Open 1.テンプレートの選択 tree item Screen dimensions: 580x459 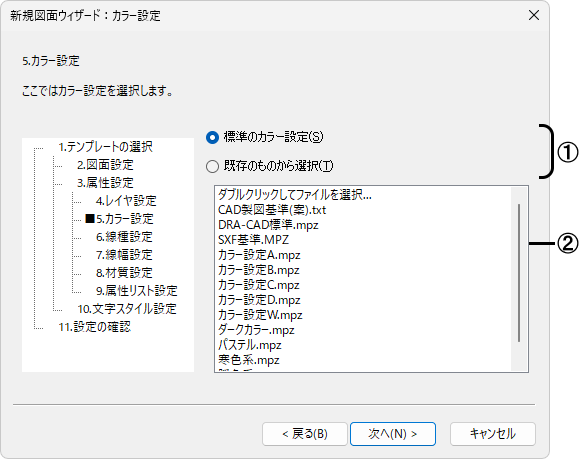click(105, 147)
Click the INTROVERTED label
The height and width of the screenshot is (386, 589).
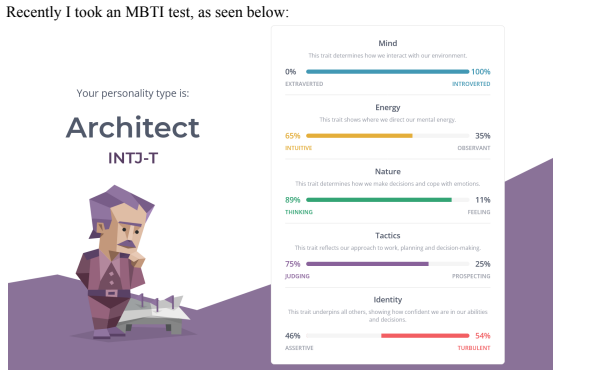click(471, 84)
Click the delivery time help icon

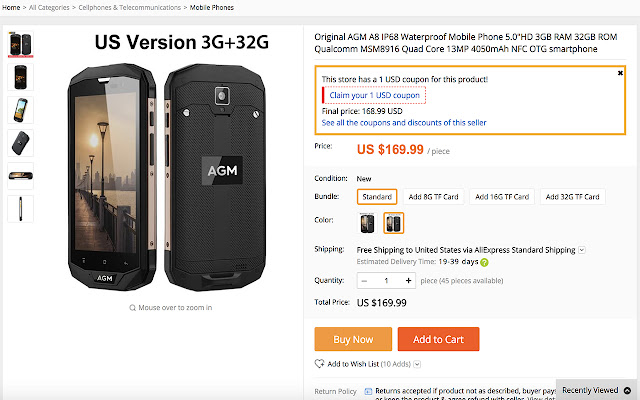(x=485, y=262)
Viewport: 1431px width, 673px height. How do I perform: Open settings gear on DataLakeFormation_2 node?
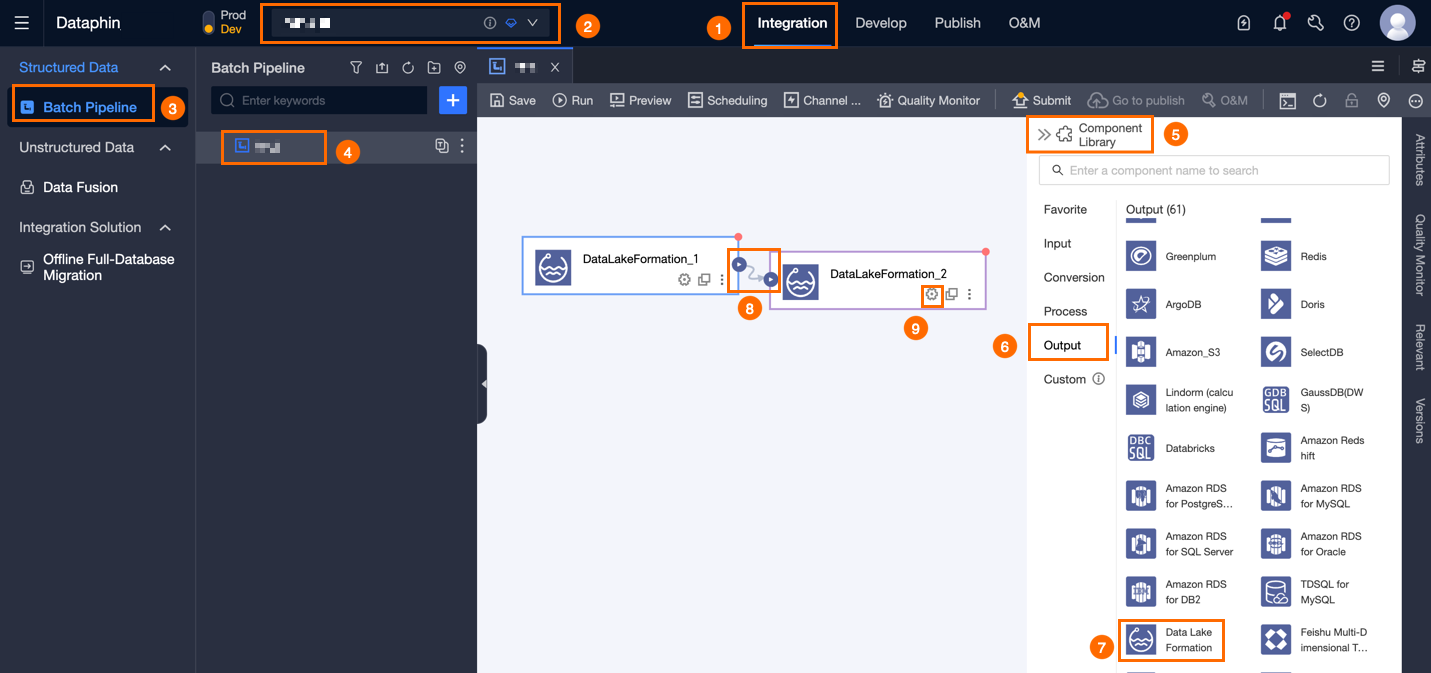[932, 294]
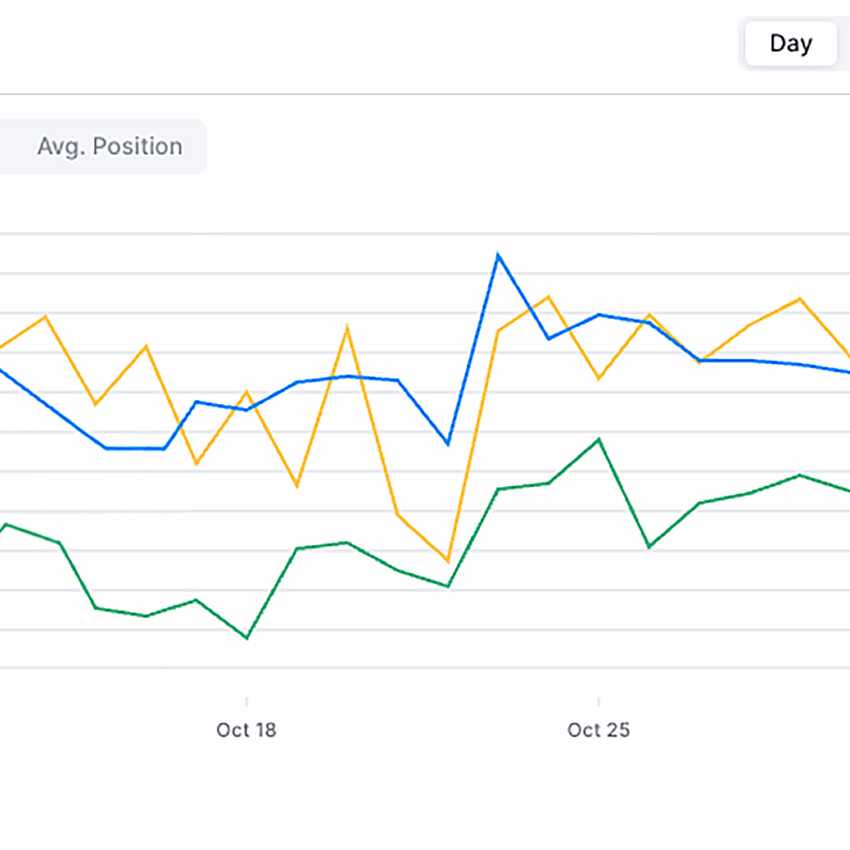Click the yellow dip just before Oct 18

pos(196,463)
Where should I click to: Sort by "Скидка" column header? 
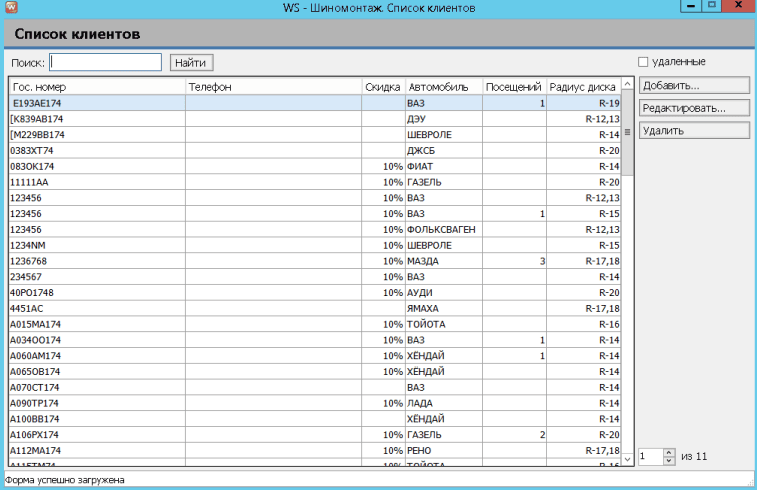coord(382,87)
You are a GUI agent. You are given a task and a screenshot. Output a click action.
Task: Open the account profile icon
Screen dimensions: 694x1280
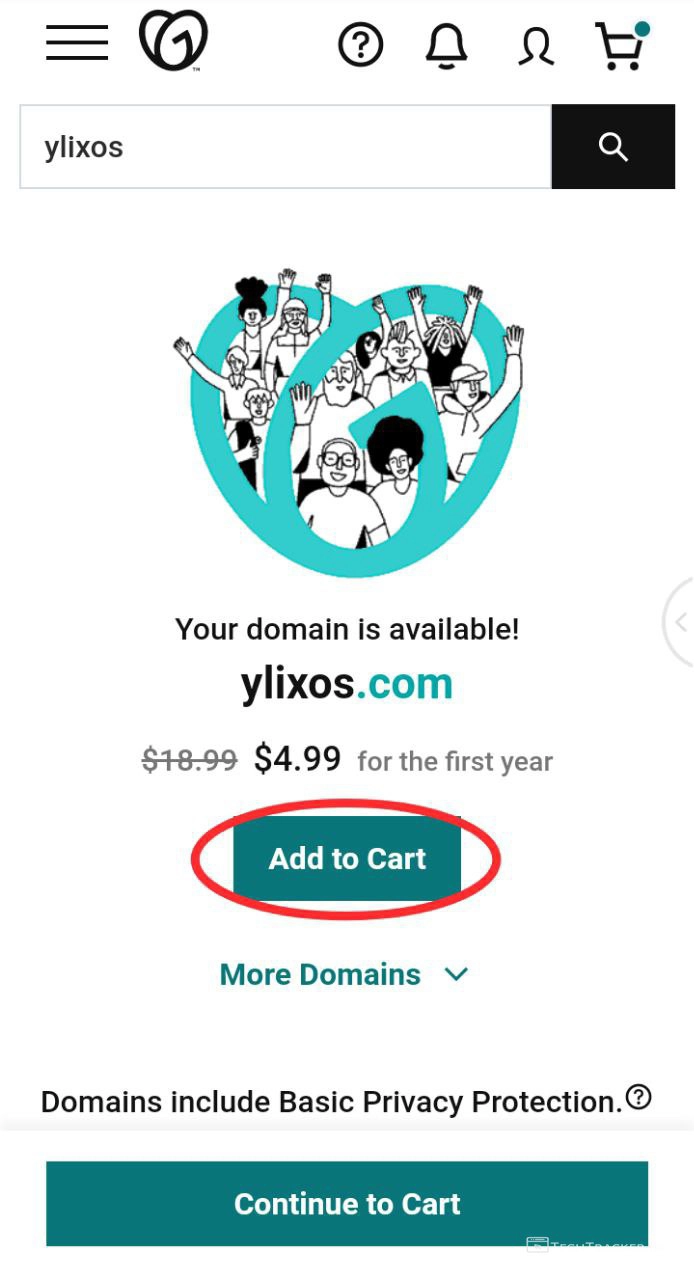point(536,46)
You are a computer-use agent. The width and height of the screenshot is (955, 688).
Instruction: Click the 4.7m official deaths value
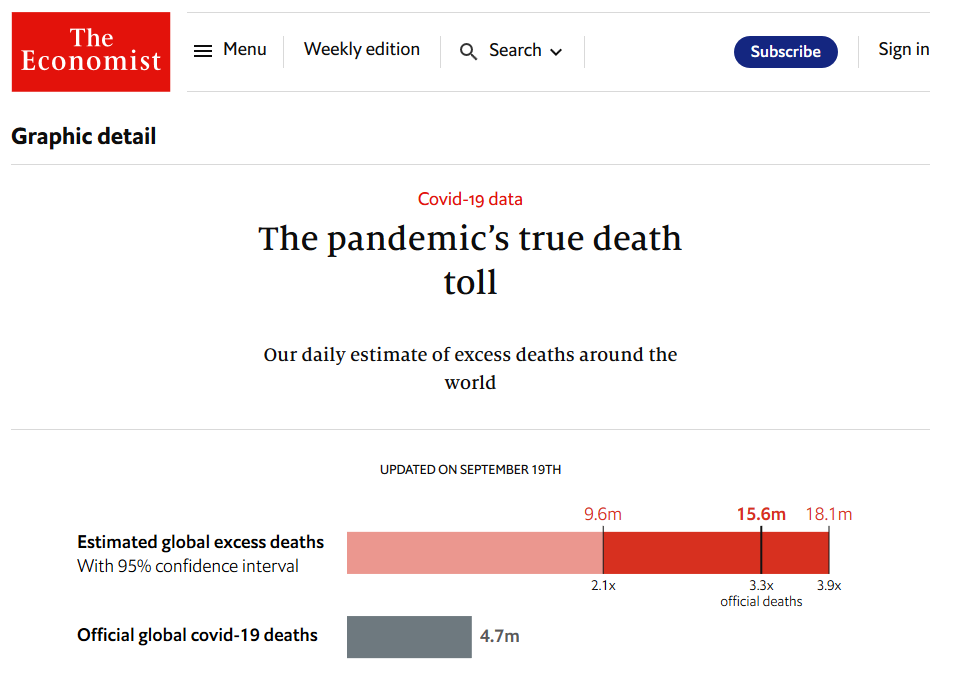pos(500,636)
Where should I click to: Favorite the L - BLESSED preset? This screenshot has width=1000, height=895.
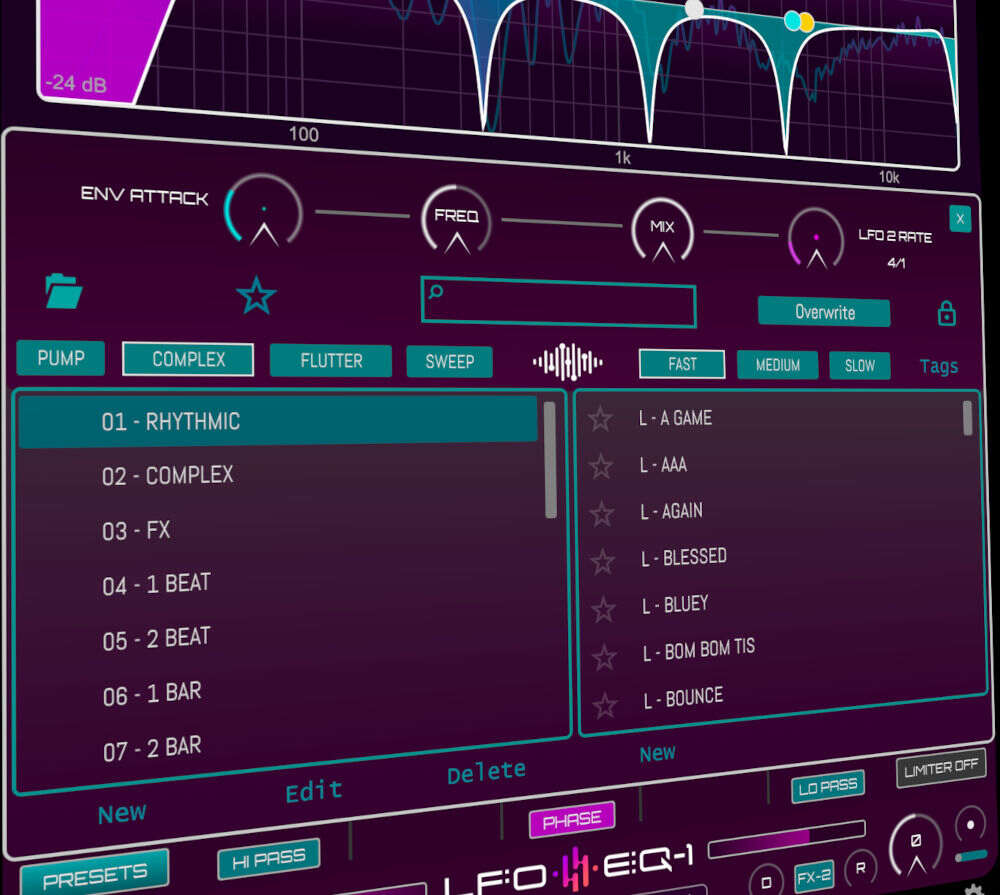tap(602, 562)
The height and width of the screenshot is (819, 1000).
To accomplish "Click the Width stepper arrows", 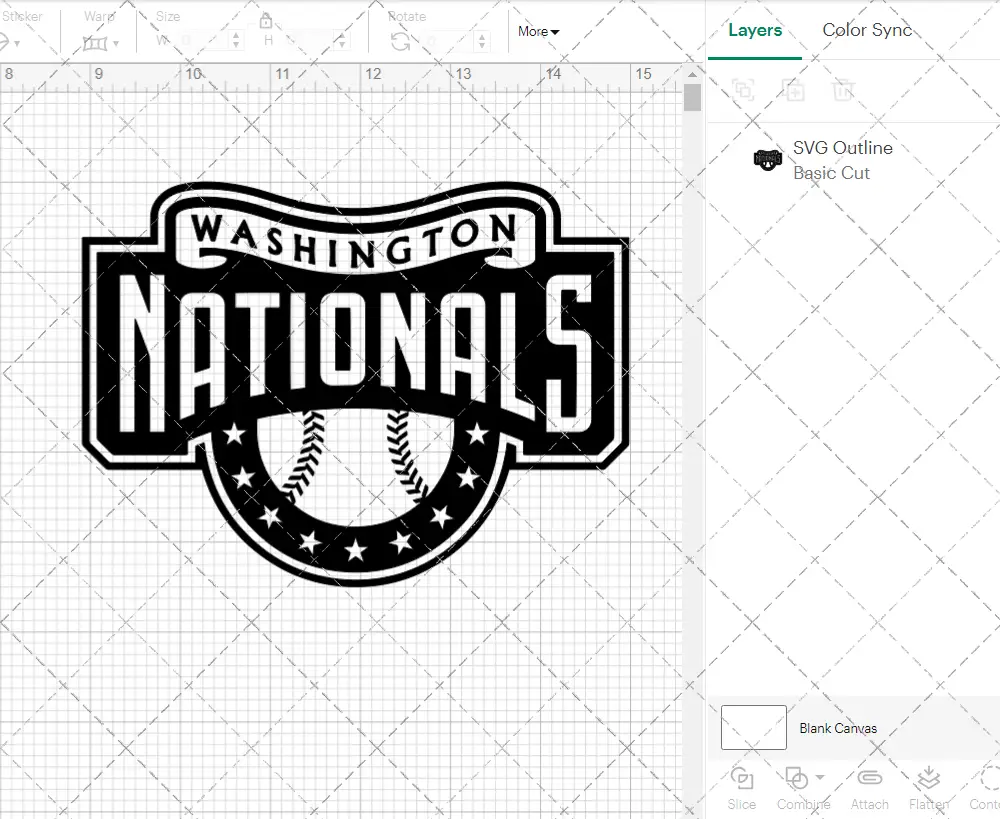I will pyautogui.click(x=236, y=41).
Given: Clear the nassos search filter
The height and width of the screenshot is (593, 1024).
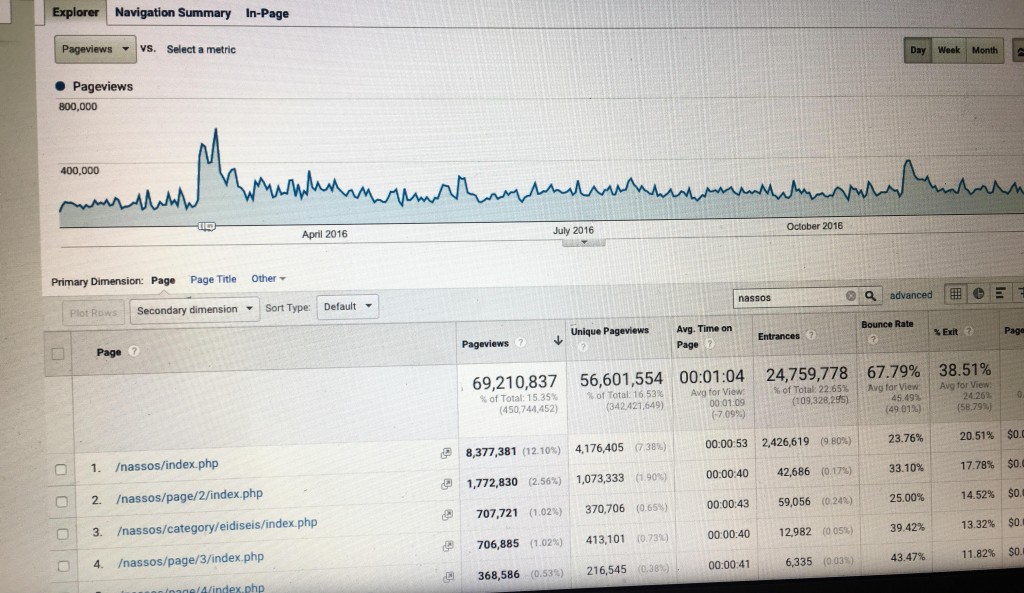Looking at the screenshot, I should pyautogui.click(x=850, y=296).
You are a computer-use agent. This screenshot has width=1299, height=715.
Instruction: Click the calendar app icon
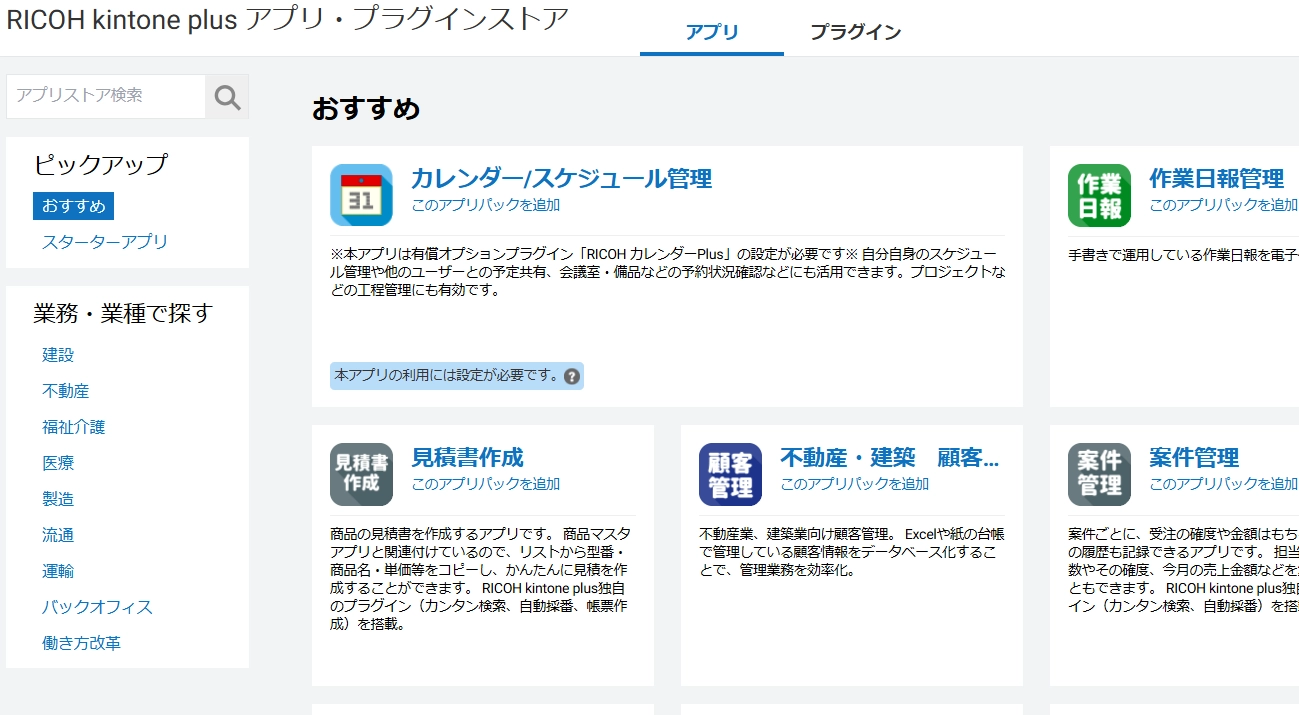pyautogui.click(x=361, y=195)
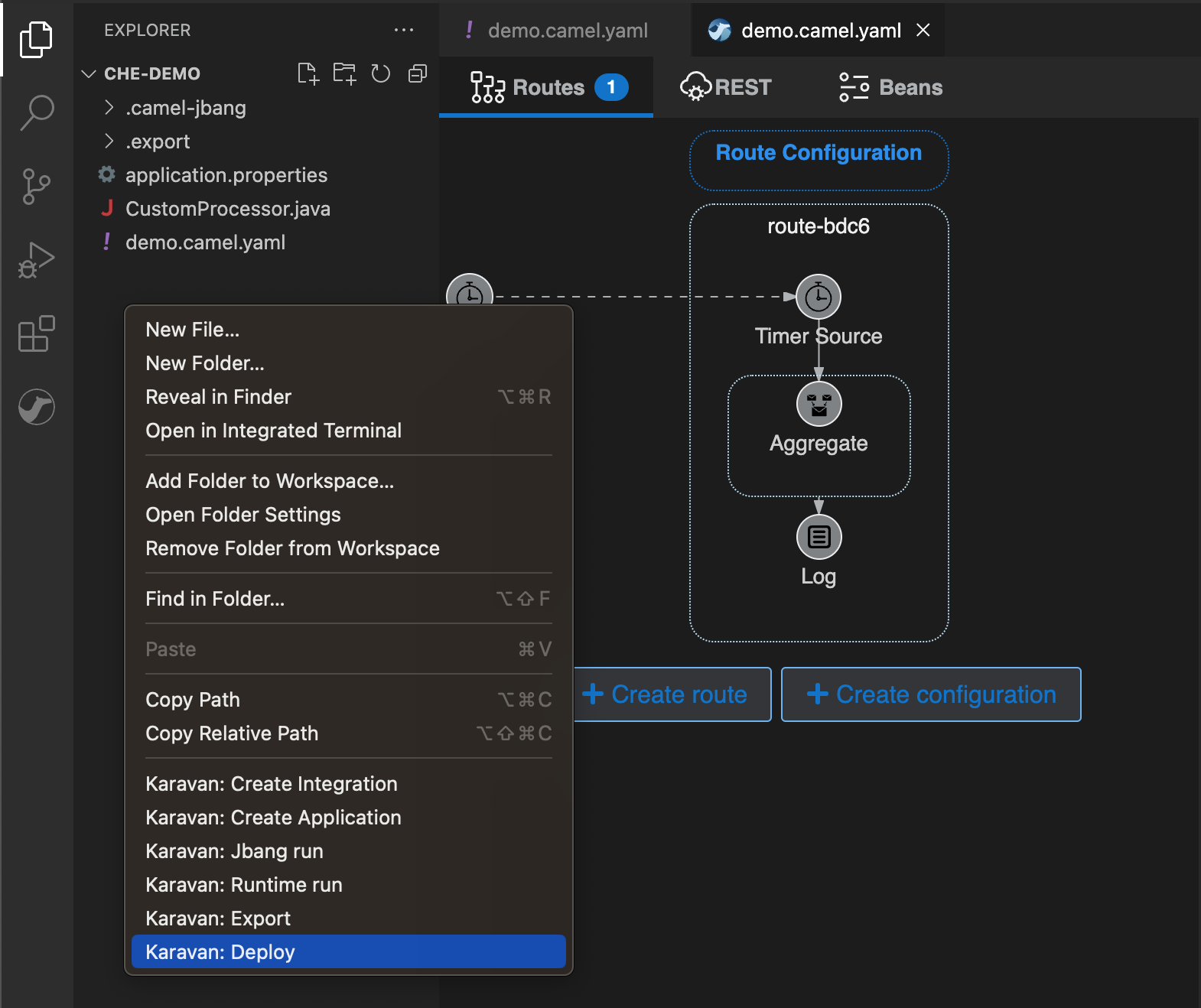Image resolution: width=1201 pixels, height=1008 pixels.
Task: Click the Create configuration button
Action: pos(931,694)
- - -
Prompt » Both the line containing "You are a computer-use agent. This" and the last line of the listing above belong in the copy, along with every line between them; retype them exactly and omit the pictures.

Reply to the task »
You are a computer-use agent. This screenshot has width=1299, height=715.
Instruction: Click the calendar app icon
pyautogui.click(x=361, y=195)
Image resolution: width=1201 pixels, height=1008 pixels.
Task: Click the Create configuration button
Action: pos(931,694)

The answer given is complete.